# START OF TEXT SHOWN

# Need Help getting bees out of the honey supply.



## KentJ (Nov 11, 2009)

I have a dilema that I have never had before. I was going to remove boxes to spin honey and put a escape in. I also placed a queen excluder below that. When I went back three days later the boxes were still full. So I pulled the hive apart to check to see if I put the escape in upside done. I found approx. 75-100 white bee larve. I believe I have a queen in the upper boxes that I was planning for honey. 

So with that said is there a way I can get the queen back down into the lower brood boxes and get the top boxes off for collections. The hive is 5 medium boxes high and the population is pretty large. 

Any suggestions 

Thanks


----------



## AverageJo (Sep 24, 2010)

Can you put an empty medium above the brood circle, then put the honey ones above that without the queen excluder or bee escapes? Then gently smoke the bees down into the hive and remove the frame(s) of capped honey? Not sure if this would work or not, but it would give the hive another box to down into and a bit more room for your queen to lay as well. It will be interesting to hear what others would do. Personally, I don't use queen excluders nor bee escapes.


----------



## KentJ (Nov 11, 2009)

Now I did put an empty medium super with drawn out comb that I had below the honey supers hoping that they would move to the fresh wax. So that part is done. Now would using a honey robber product work or should I stick with smoke?

# END OF TEXT SHOWN
# START OF STORED DATA

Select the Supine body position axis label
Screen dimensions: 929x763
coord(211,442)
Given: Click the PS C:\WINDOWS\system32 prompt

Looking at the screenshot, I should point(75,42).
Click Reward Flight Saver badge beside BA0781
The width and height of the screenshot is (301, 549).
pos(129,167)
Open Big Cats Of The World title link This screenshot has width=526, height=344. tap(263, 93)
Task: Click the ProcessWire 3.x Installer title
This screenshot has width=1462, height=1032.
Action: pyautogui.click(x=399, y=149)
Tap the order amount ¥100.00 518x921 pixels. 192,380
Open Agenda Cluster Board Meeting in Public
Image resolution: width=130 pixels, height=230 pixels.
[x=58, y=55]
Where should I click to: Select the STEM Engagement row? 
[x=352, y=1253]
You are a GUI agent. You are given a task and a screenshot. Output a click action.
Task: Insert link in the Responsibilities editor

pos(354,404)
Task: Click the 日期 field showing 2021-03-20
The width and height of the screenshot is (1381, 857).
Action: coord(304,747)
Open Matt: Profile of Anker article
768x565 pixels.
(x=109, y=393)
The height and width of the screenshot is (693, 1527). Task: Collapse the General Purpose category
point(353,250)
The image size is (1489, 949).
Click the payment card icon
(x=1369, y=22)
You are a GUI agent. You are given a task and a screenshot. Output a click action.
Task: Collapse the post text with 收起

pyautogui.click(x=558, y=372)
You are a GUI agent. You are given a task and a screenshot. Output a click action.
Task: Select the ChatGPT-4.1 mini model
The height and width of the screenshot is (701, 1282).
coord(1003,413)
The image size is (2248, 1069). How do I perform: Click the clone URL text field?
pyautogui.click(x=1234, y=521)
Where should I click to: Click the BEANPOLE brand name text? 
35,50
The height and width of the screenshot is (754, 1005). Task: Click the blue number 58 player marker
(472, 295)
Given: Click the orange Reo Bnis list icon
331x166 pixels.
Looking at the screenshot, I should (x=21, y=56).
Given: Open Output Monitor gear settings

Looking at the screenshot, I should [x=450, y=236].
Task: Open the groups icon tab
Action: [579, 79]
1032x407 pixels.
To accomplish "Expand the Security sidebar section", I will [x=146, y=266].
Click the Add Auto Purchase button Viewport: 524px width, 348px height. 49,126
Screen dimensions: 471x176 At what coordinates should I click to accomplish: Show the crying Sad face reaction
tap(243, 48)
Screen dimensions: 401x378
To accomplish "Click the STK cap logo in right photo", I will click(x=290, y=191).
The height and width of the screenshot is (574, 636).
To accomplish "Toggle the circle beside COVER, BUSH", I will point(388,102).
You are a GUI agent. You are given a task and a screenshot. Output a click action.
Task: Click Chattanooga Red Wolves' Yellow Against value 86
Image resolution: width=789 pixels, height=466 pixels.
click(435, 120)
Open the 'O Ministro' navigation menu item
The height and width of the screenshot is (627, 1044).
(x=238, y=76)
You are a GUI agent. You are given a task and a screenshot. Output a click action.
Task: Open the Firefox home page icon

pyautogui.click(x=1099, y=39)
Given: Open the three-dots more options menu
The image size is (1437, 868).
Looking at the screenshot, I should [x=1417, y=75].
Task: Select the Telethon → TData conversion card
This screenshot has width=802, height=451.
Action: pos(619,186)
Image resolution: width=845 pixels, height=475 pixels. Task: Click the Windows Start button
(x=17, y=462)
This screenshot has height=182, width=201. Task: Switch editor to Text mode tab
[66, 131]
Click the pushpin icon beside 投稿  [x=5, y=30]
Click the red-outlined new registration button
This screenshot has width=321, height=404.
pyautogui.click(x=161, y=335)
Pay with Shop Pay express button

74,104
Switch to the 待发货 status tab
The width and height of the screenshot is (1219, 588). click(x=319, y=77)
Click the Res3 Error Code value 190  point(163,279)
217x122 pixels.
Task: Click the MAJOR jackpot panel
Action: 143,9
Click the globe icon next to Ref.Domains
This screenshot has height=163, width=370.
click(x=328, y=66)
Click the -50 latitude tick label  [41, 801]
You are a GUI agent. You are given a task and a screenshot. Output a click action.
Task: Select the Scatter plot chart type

# END OF STORED DATA

» THINGS TO DO
[A] From the rows, output as a JSON list of strings the lines starting at the one containing "The height and width of the screenshot is (754, 1005)." and ending at the one containing "pyautogui.click(x=1099, y=39)". Use one string per line and leave out blank lines.
[B] Write the next part of the forum thread about getting bees out of honey supers, continuing after its final post.

» WRITTEN RESPONSES
[A]
[
  "The height and width of the screenshot is (754, 1005). Task: Click the blue number 58 player marker",
  "(472, 295)",
  "Given: Click the orange Reo Bnis list icon",
  "331x166 pixels.",
  "Looking at the screenshot, I should (x=21, y=56).",
  "Given: Open Output Monitor gear settings",
  "Looking at the screenshot, I should [x=450, y=236].",
  "Task: Open the groups icon tab",
  "Action: [579, 79]",
  "1032x407 pixels.",
  "To accomplish \"Expand the Security sidebar section\", I will [x=146, y=266].",
  "Click the Add Auto Purchase button Viewport: 524px width, 348px height. 49,126",
  "Screen dimensions: 471x176 At what coordinates should I click to accomplish: Show the crying Sad face reaction",
  "tap(243, 48)",
  "Screen dimensions: 401x378",
  "To accomplish \"Click the STK cap logo in right photo\", I will click(x=290, y=191).",
  "The height and width of the screenshot is (574, 636).",
  "To accomplish \"Toggle the circle beside COVER, BUSH\", I will point(388,102).",
  "You are a GUI agent. You are given a task and a screenshot. Output a click action.",
  "Task: Click Chattanooga Red Wolves' Yellow Against value 86",
  "Image resolution: width=789 pixels, height=466 pixels.",
  "click(435, 120)",
  "Open the 'O Ministro' navigation menu item",
  "The height and width of the screenshot is (627, 1044).",
  "(x=238, y=76)",
  "You are a GUI agent. You are given a task and a screenshot. Output a click action.",
  "Task: Open the Firefox home page icon",
  "pyautogui.click(x=1099, y=39)"
]

[B]
----------



## alleyyooper (Apr 22, 2005)

When we remove our honey supers (don't use queen excluders either.) I remove the top cover and smoke thru the intercover hole. Wait a few minutes at least 5 then take off the intercover. With a empty honey super of the correct size near by I start pulling frames shake off the bees back into the stack just in case the queen may be on a frame. Any bees that don't shake off I brush off with a bee brush. Kare places the clean frame of honey in the empty super and covers it up with a lid I made.
If I am in a real hurry Ill do every thing the same except after the intercover comes off I;ll break the first honey super loose and tip it on its side and blow the bees out with the bee blower.
during a normal year we do several hundred honey supers that way.


 Al


----------



## beerancher (Dec 30, 2008)

your going to have to do it like alley said. I use a fume board and a bee blower. Bees will not leave broad on there own


----------



## paul98604 (Jun 16, 2012)

I agree with alleyyooper. I only do a few supers a year for personal use and I do the same process, except for the bee blower. I'm not against using them but only doing a few hives a year it's not worth the money.


----------



## alleyyooper (Apr 22, 2005)

A simple leaf blower will work as a bee blower.
Frames with brood in them You can put in a super with a queen excluder under it and allow the grood to hatch, Make sure you fill the super with frames of drawn comb or foundation though.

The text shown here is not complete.